Data supplied:
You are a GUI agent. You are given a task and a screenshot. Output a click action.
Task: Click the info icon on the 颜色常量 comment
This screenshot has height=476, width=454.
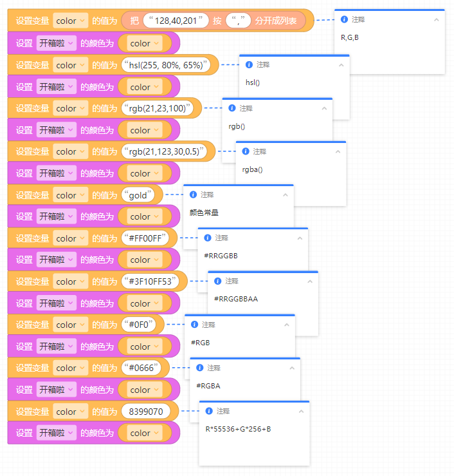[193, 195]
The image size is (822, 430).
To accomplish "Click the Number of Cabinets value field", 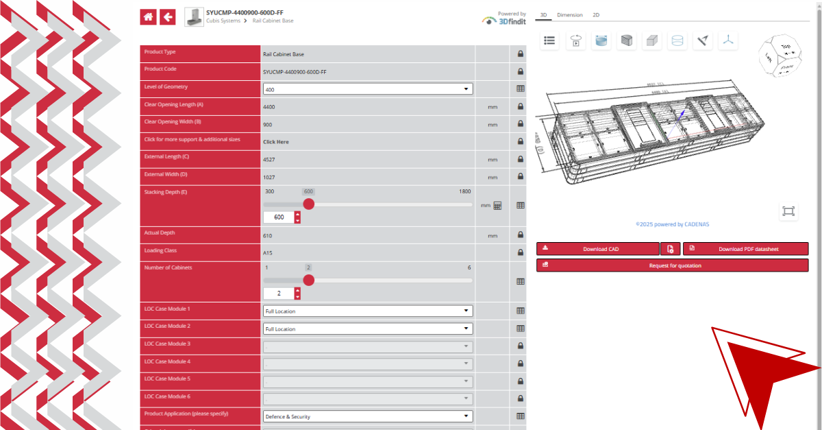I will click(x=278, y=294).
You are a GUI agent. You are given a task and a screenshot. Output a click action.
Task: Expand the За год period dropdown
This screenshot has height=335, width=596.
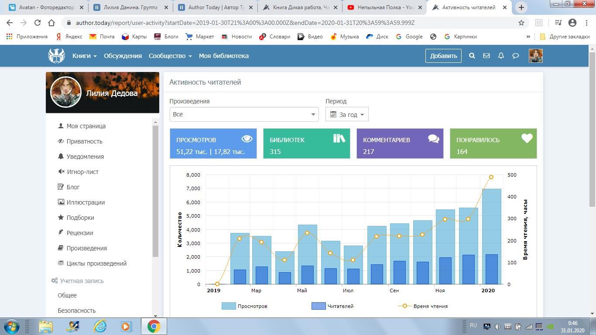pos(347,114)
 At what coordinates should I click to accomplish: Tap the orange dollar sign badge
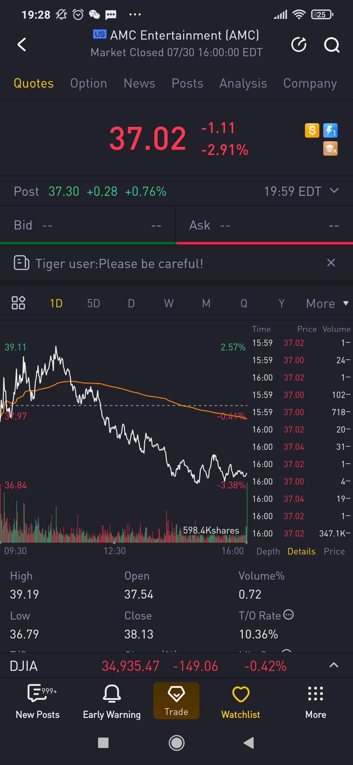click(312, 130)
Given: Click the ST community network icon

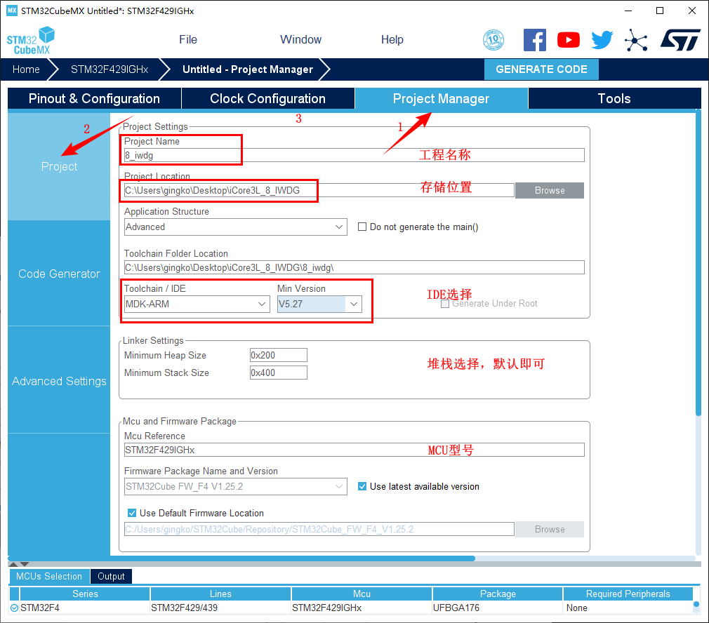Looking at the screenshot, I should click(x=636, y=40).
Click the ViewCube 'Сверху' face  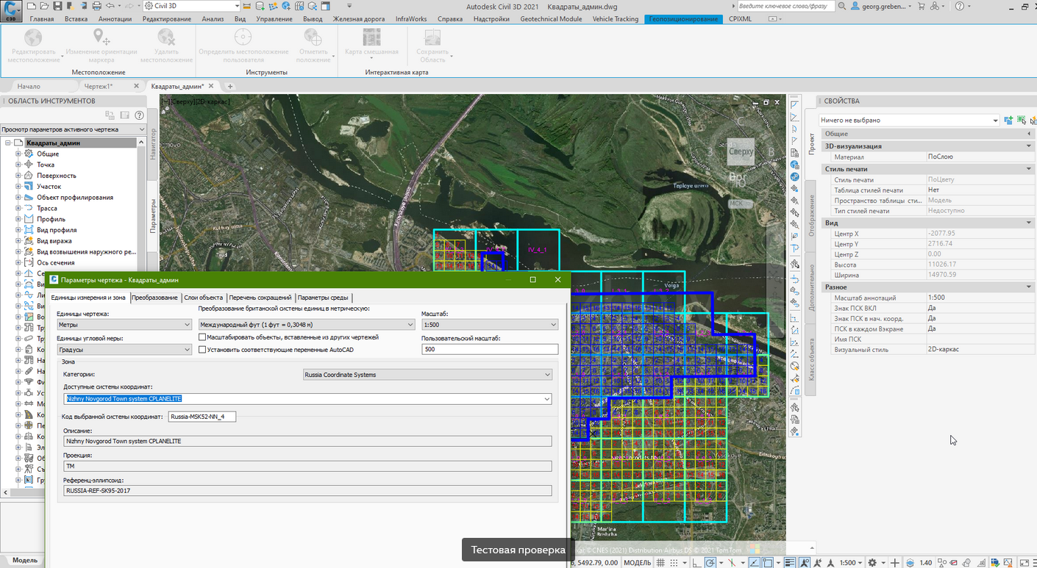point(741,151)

* * *

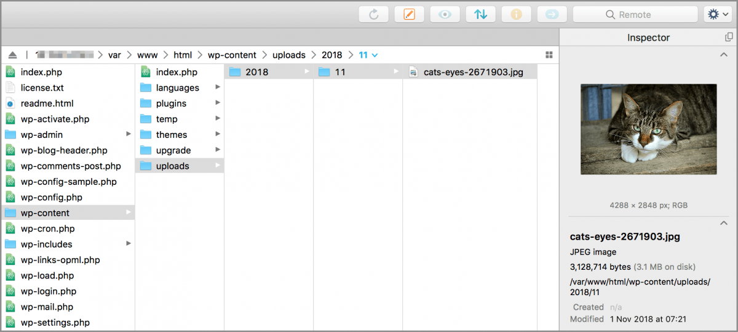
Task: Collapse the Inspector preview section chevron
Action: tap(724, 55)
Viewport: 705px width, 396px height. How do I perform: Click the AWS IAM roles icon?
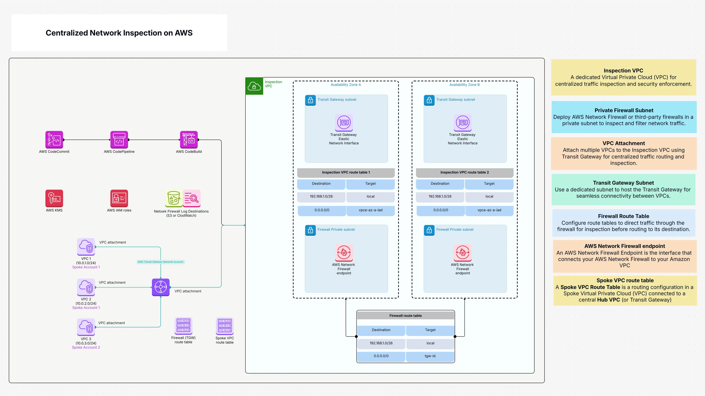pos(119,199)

Task details:
Gather every line of the records that contains the string "height", and copy each such line in full. Letter case counts.

Solution for this exercise:
This screenshot has height=476, width=454.
This screenshot has height=335, width=596.
Viewport: 705px width, 396px height. How do I perform: Click the AWS IAM roles icon?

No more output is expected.